***** Data provided
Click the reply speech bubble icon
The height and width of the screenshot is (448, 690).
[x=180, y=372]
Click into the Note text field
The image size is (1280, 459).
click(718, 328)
**********
***** Data provided
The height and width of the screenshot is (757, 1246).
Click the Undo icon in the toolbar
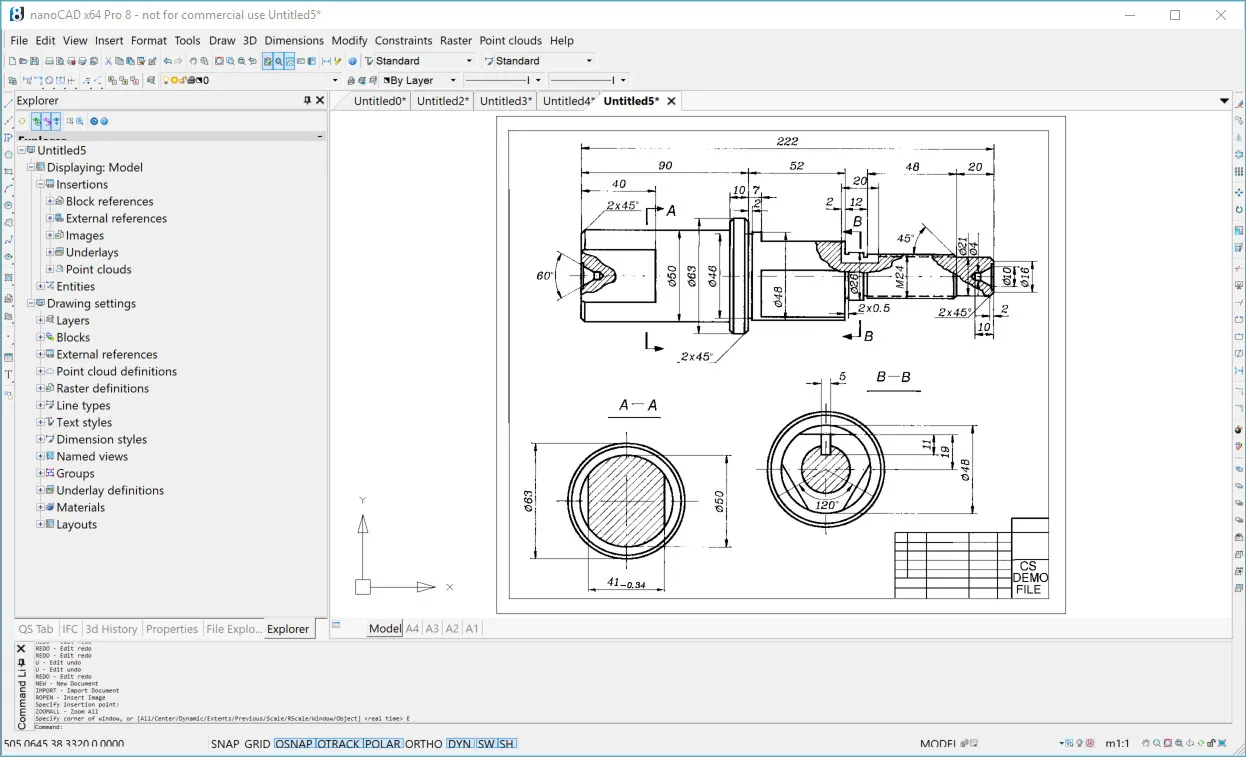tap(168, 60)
**********
***** Data provided
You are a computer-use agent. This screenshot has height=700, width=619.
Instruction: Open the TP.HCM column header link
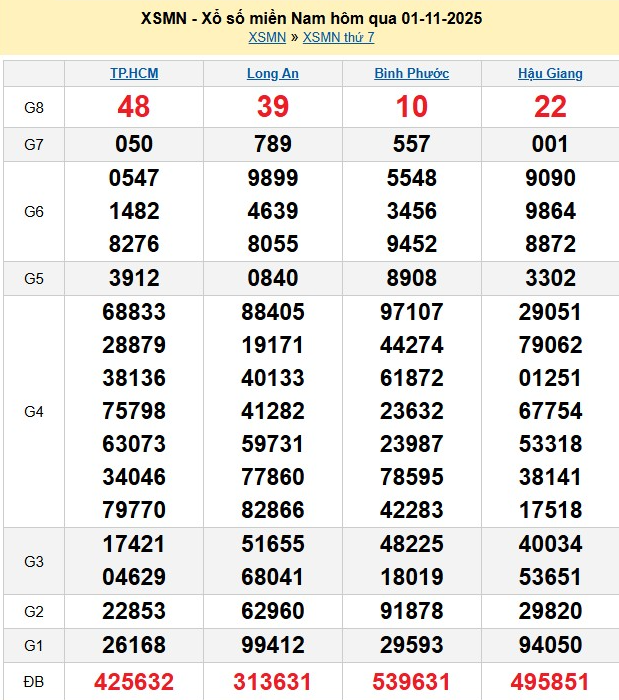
**********
## What the task requires
Once you reach the line with "You are a computer-use" in the data above, copy it and every line after it exactly, up to and including the line with "Instruction: Open the".

## Result
You are a computer-use agent. This screenshot has height=700, width=619.
Instruction: Open the TP.HCM column header link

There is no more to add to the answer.